This message was received on Tuesday and is in answer by FCI to the
questions presented to the connector and magnetics manufacturers by our


Steven B. Carlson
Co-Chair, ESTA Control Protocols Working Group
Chair, ESTA ACN Task Group
Chair, IEEE 802.3 DTE Power via MDI Study
High Speed Design, Inc.
11929 NW Old Quarry Road
Portland, OR 97229
FAX 503.626.4206

-----Original Message-----
From: Belopolsky, Yakov [mailto:BelopoY@xxxxxxxxxxxxx]
Sent: Tuesday, January 18, 2000 7:42 AM
To: 'Steve Carlson'
Cc: Belopolsky, Yakov; Spickler, John M; Huff, Lisa A; Ed Cady
Subject: RE: DTE Power Magnetics and Connector Questions

Hello Steve,

        Ed Cady asked me to respond to your questions, since I am a member
of ISO group developing
 modular jack standards and corresponding test methods.
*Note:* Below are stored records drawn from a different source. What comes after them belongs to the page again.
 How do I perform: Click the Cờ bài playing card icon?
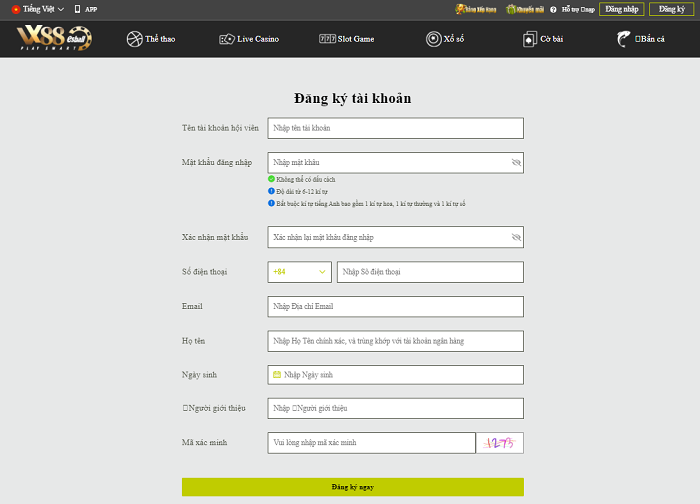(530, 39)
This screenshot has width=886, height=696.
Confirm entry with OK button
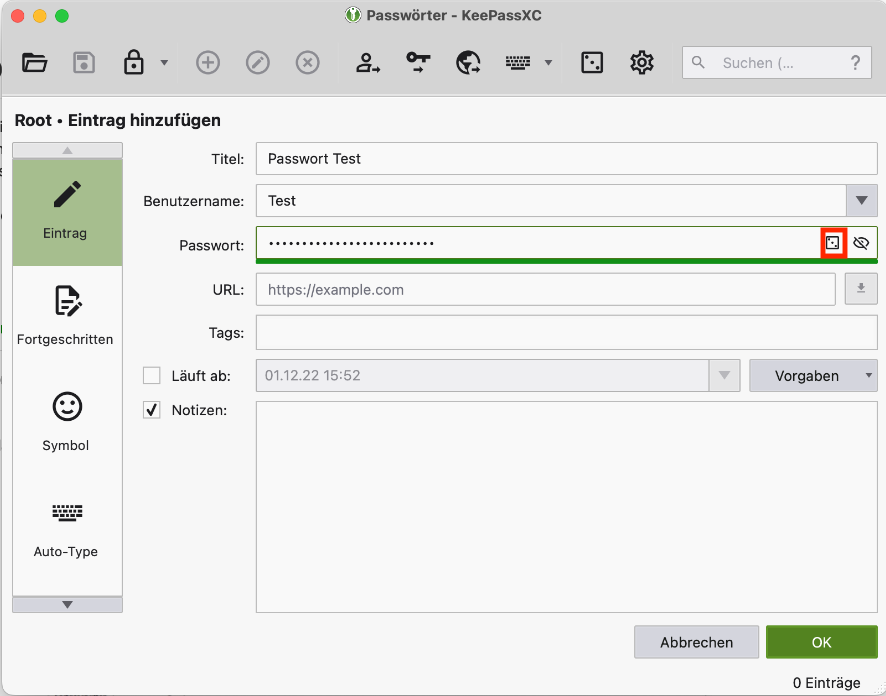[x=821, y=642]
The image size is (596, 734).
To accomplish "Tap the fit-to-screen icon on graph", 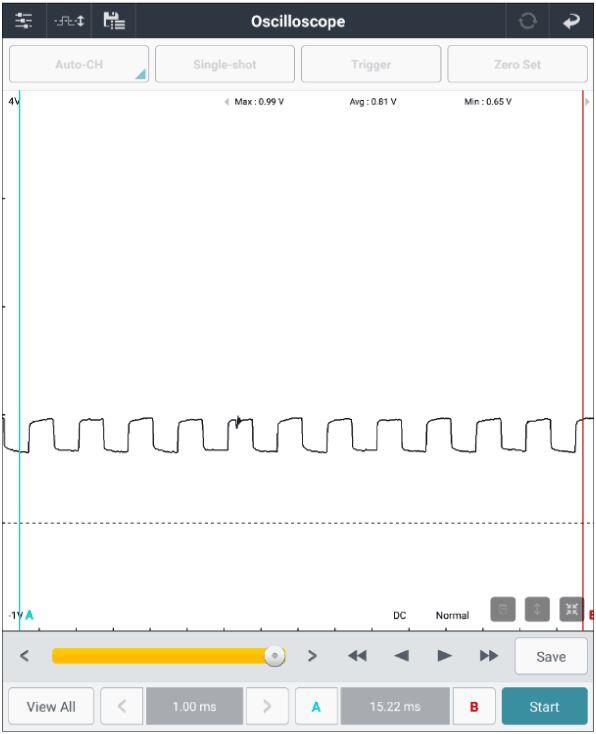I will tap(572, 609).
Also, I am involved
in development of
connectors with integrated magnetics.
Some of the answers may require additional explanations and could be better
covered via teleconference/meeting,
some of the answers I do not know.

First of all,  the modular connectors covered by IEC/ISO 60603-7 do not have
any magnetic components,
Such magnetic components, when included in series with signal conductors
(inside connectors) change all
electrical characteristics and reduce current carrying capacity.
Consider that a typical cylindrical Modular jack contact is 0.018 " dia,
while the magnetic wire diameter is 0.004"
Modular connectors with magnetic components (NETJACKs) are not subject to
IEC/ISO 60603-7

Alan 1. The current rating  is expressed by a derating curve e.g 1.8A @ 25
deg C, 1A @ 55 degC
    All pins connected together in series are tested using 1A current.
However the latter is not a current rating

Alan 2. The modular jack is considered always "live"
    The durability is tested without the voltage between jack and plug
    Two durability levels are applicable 750 and 2500 cycles
 There is no enough information to answer in generic terms to Alan's
With a central battery (48V) and jack telephone wire load of 175 ohm, the
plugs and jacks will meet FCC rules part F (250 cycles). The failure
criteria is plating integrity.
The IEC standards do not use plating integrity but a contact resistance;
under such conditions
 500 to 750 cycles can be met.
AT&T has conducted a classic study for telephone connectors a very long time
gold plated 50 microin to support the adoption of FCC regulations -250

Alan 1,2,3 - I think it is a well formulated set of requirements
  (Once again, the LAN magnetics dramatically reduce the CCC of connector
The climatic conditions per 60360-7 are -40 to +70, electrical tests are
conducted @ 20 deg C
There is no agreement on the Maximum operating temperature.
The Curie temperatures of the magnetic cores allowed are 120 dec C minimum.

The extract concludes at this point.